- [Your tasks]
1. Reproduce word for word the part of the article on Trump's vote and county mortality rates from "These findings could" up to and including "years of hopenchange.".
2. In the article on Trump's vote and county mortality rates, condense the paragraph beginning "Shannon M. Monnat, an assistant professor" into a short bulleted list that keeps its main facts.

BEGIN Extract provided

VOTE AS THOUGH YOUR LIFE DEPENDS UPON IT: Trump over performed the most in counties with the highest drug, alcohol and suicide mortality rates.

The president-elect performed better than Mitt Romney in many places, but he fared best compared to the Republican nominee four years ago in the counties with the highest drug, alcohol and suicide mortality rates.

Shannon M. Monnat, an assistant professor of rural sociology and demography, created a data set with numbers from 3,106 counties. She found this trend to be true nationally but especially so in two regions: In the industrial Midwest, which is how academics refer to the Rust Belt, Trump ran ahead of Romney by an average of 16.7 percent in the quarter of counties with the highest mortality, compared to 8.1 percent in the lowest quartile. In New England, Trump did worse than Romney by an average of 3.1 percent in the lowest mortality counties but better than the former Massachusetts governor by an average of 10 percent in the highest mortality counties.

Overdoses, alcoholism and suicide are known by experts collectively as “the diseases of despair.” People often (but not always) turn to pills, syringes, the bottle and other self-destructive behaviors when they lose hope, when they don’t have the means to live comfortably or when they don’t get the dignity that comes from work.

These findings could be taken as an indictment of Trump voters, but I don’t see it that way. This massive outbreak of “diseases of despair” — and the resulting turnaround in voter patterns — is instead a stunning rebuke by those left furthest behind by eight years of hopenchange.

END Extract provided
BEGIN Data section

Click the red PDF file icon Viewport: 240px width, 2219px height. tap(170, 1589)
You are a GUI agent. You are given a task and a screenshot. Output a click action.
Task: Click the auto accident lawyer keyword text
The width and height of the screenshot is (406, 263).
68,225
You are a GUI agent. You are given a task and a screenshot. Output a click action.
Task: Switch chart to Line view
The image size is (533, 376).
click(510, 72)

END Data section
BEGIN Data section

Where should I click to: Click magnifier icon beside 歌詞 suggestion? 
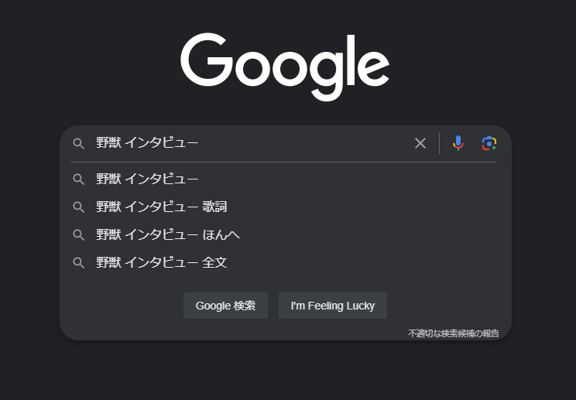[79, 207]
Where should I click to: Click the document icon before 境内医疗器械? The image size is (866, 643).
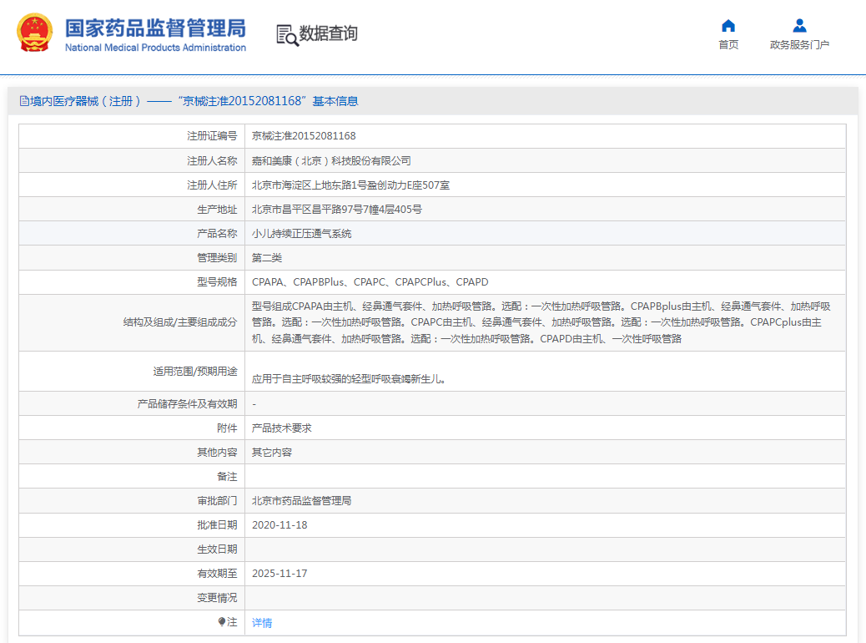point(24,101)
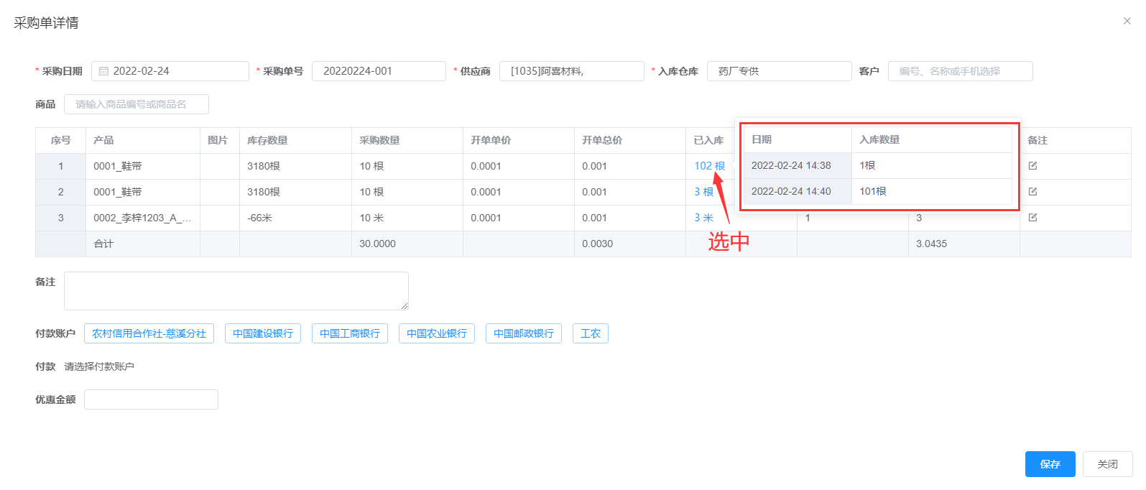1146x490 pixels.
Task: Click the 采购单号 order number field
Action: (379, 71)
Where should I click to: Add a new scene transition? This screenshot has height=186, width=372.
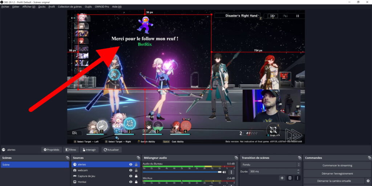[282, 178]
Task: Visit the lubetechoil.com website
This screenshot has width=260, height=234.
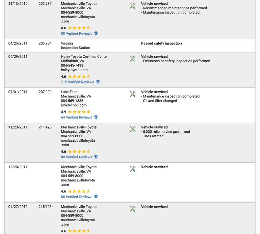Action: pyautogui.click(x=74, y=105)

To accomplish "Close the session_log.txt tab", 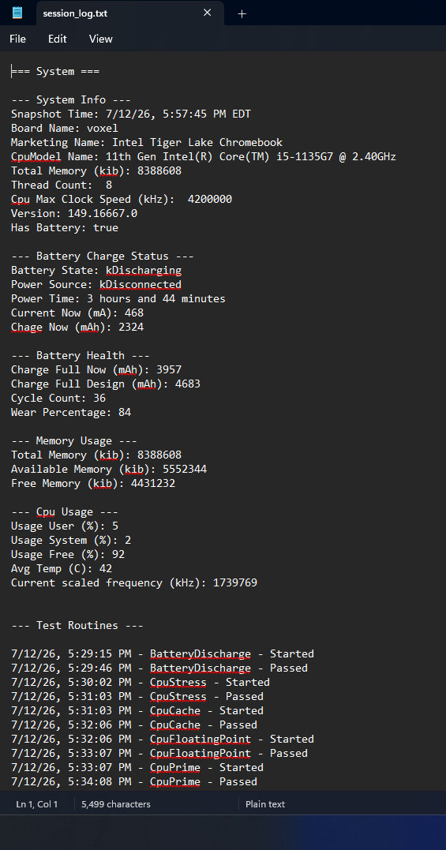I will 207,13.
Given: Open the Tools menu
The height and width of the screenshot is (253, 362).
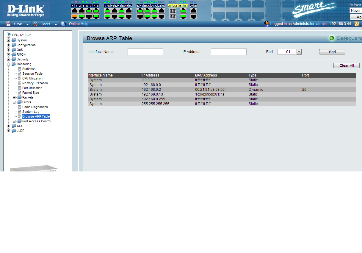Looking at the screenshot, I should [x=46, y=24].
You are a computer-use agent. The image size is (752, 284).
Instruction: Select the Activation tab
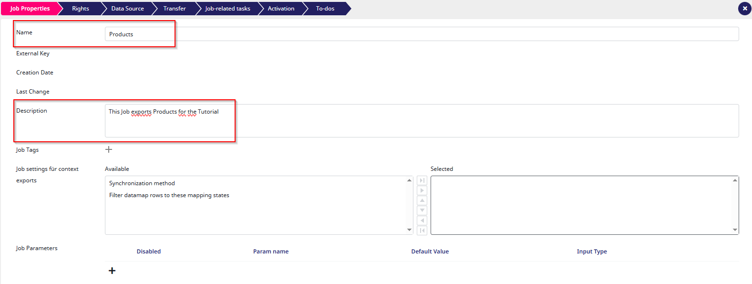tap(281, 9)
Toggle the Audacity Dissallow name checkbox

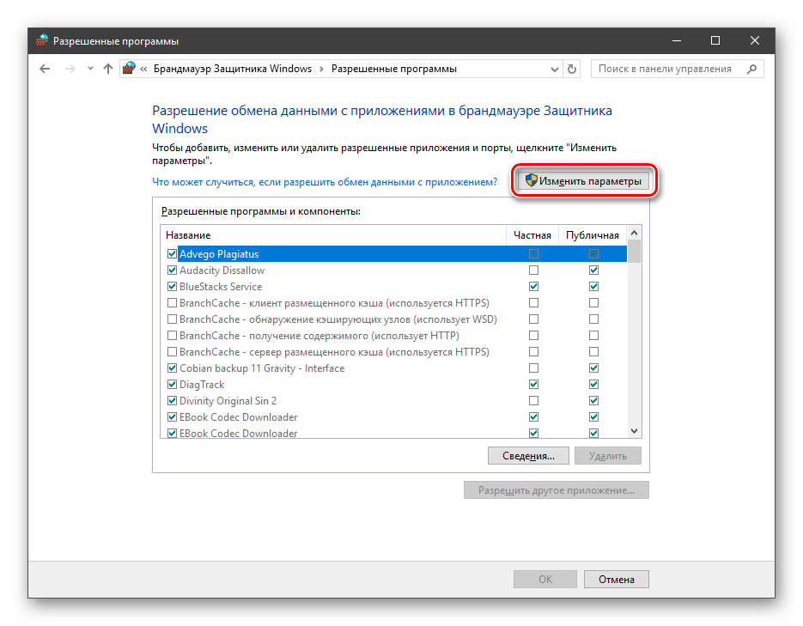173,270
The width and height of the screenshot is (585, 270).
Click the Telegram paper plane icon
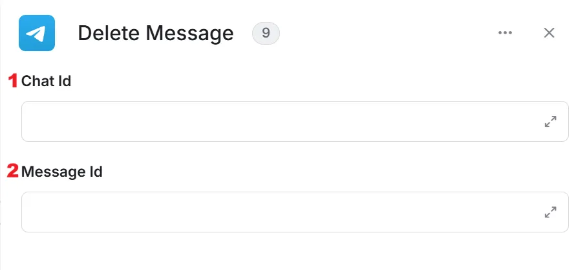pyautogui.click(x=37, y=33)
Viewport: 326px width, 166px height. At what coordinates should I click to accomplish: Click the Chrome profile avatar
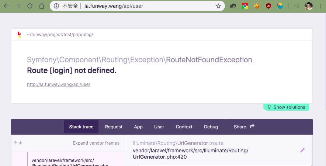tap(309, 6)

END Data section

- [Completed exercise]
1.
These findings could be taken as an indictment of Trump voters, but I don’t see it that way. This massive outbreak of “diseases of despair” — and the resulting turnaround in voter patterns — is instead a stunning rebuke by those left furthest behind by eight years of hopenchange.

2.
- Shannon M. Monnat, an assistant professor of rural sociology and demography, built a data set covering 3,106 counties.
- She found the trend held nationally and was strongest in two regions.
- Industrial Midwest (Rust Belt): Trump beat Romney's results by an average of 16.7 percent in the highest-mortality quarter of counties, versus 8.1 percent in the lowest quartile.
- New England: Trump trailed Romney by an average of 3.1 percent in the lowest-mortality counties but beat him by an average of 10 percent in the highest-mortality counties.